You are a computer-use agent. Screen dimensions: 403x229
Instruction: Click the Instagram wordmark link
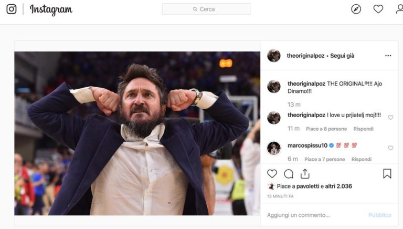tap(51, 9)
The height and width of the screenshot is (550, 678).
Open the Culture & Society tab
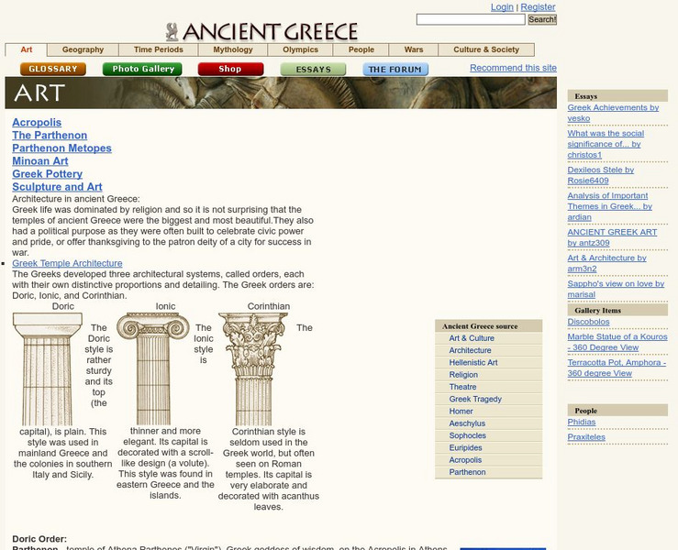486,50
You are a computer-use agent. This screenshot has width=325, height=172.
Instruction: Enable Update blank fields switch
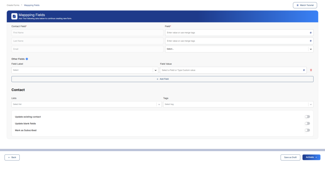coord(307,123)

...

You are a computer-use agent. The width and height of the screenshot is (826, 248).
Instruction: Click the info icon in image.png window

* * *

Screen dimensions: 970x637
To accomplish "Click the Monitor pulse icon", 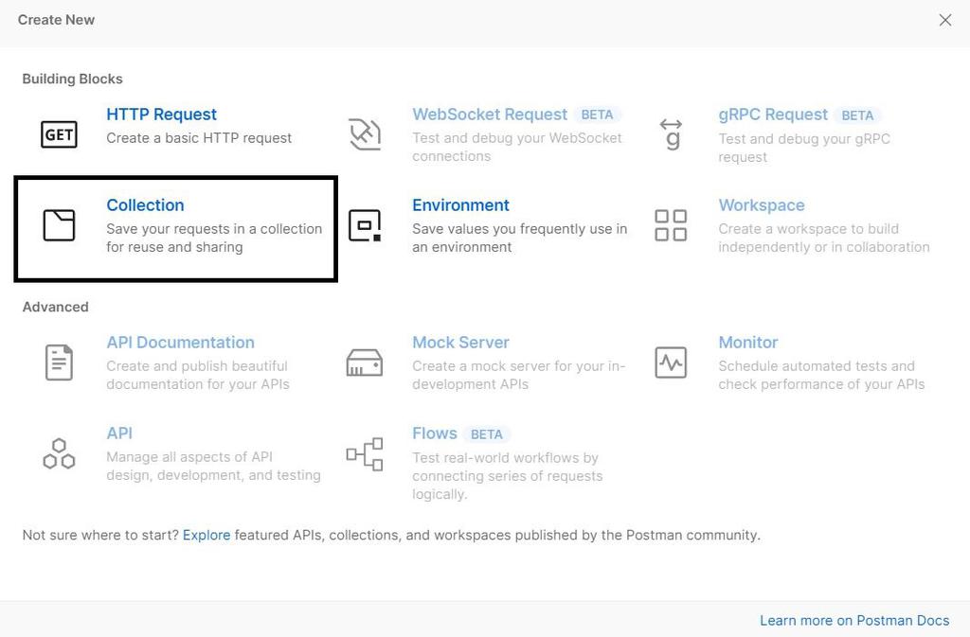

§ EXERCISE DESCRIPTION
Copy out the entries from the line with "You are a computer-use agent. This" up to and including the line with "coord(307,123)", leaving the pictures out of your answer.

§ FULL SOLUTION
You are a computer-use agent. This screenshot has width=325, height=172.
Instruction: Enable Update blank fields switch
coord(307,123)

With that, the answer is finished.